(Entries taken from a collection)
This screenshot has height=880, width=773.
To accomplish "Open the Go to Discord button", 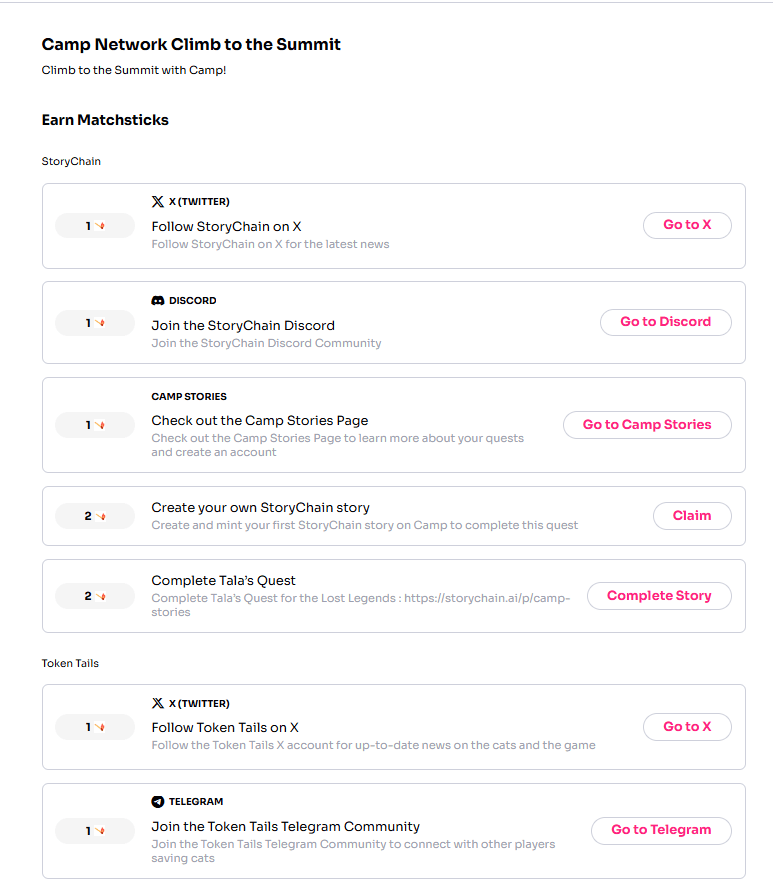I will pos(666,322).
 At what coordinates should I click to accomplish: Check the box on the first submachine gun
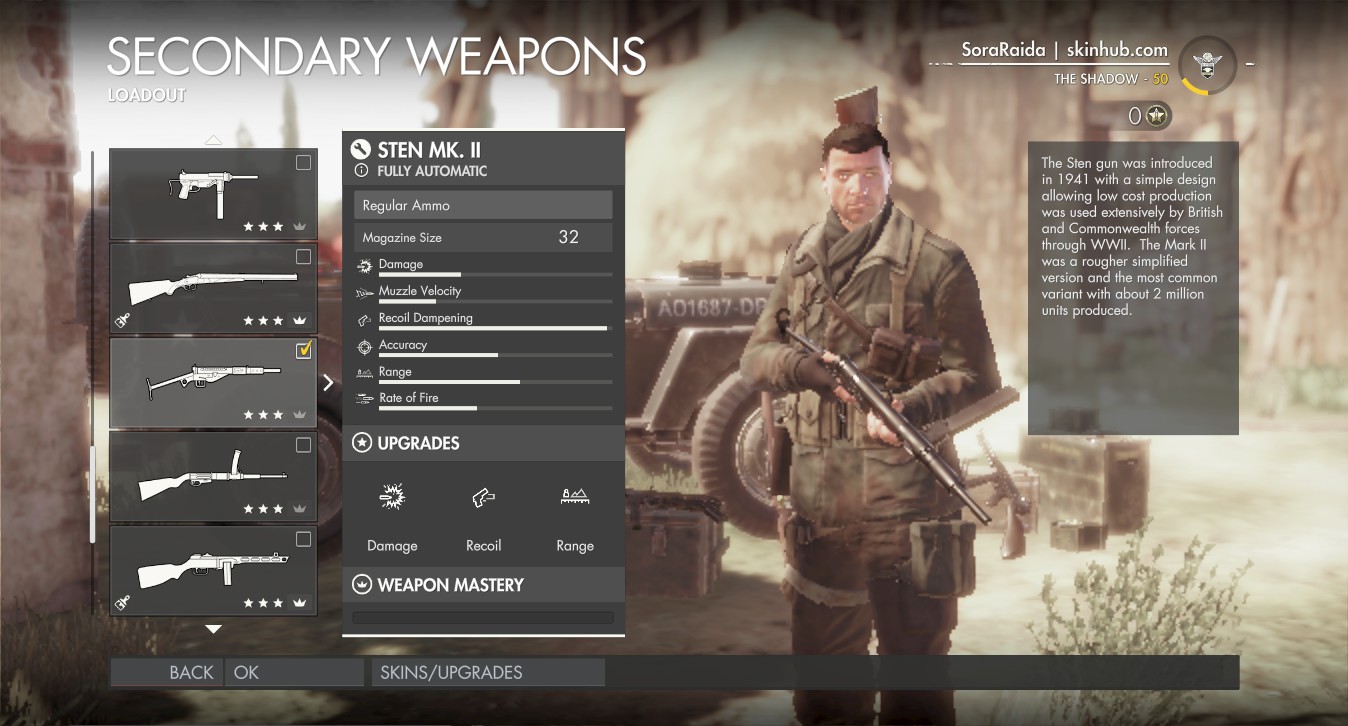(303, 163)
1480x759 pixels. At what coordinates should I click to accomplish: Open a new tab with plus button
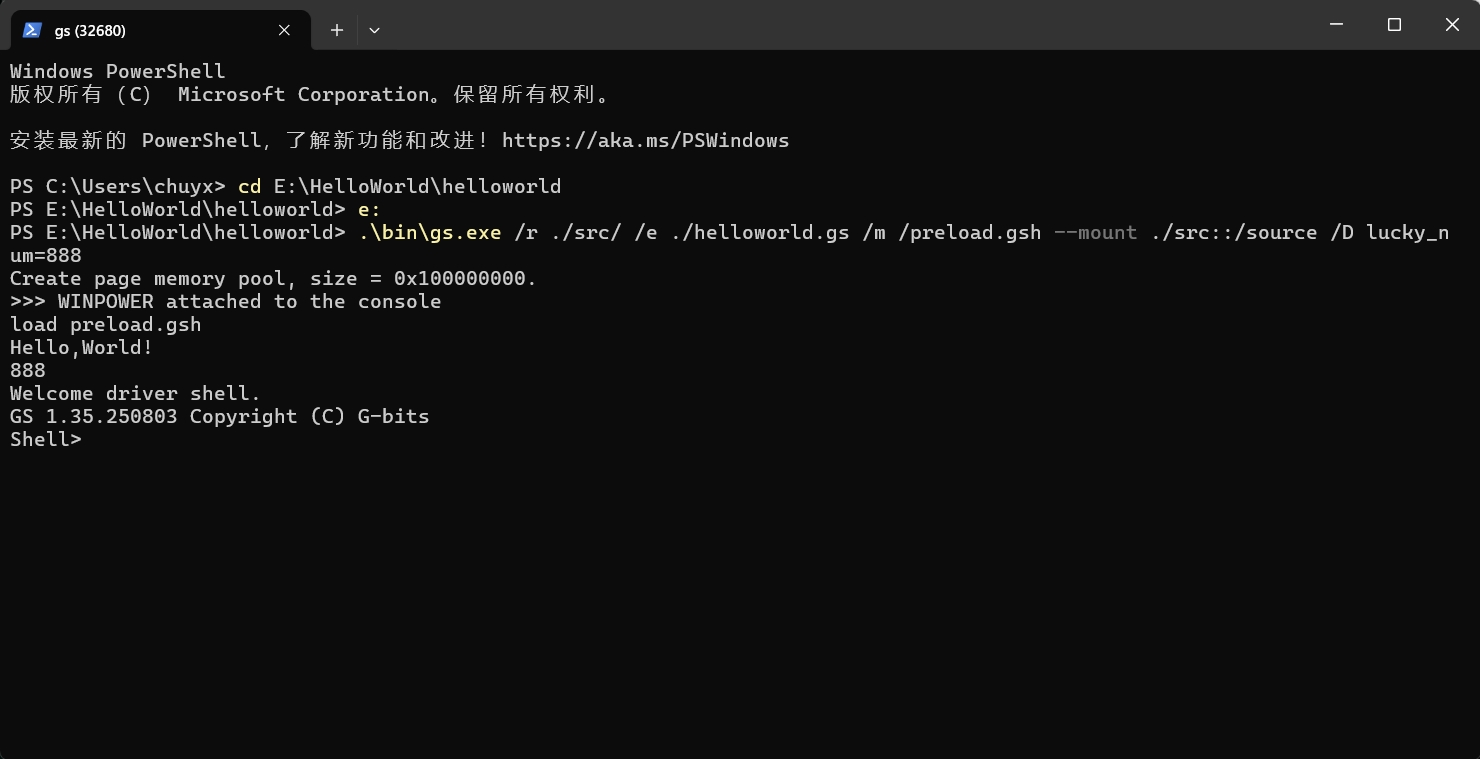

# Directions:
Return verbatim every line from the one holding "At what coordinates should I click to accomplish: Check" to the end of the records above. Do not copy the pictures.

# Result:
 At what coordinates should I click to accomplish: Check the box on the first submachine gun
(303, 163)
1480x759 pixels. At what coordinates should I click to accomplish: Open a new tab with plus button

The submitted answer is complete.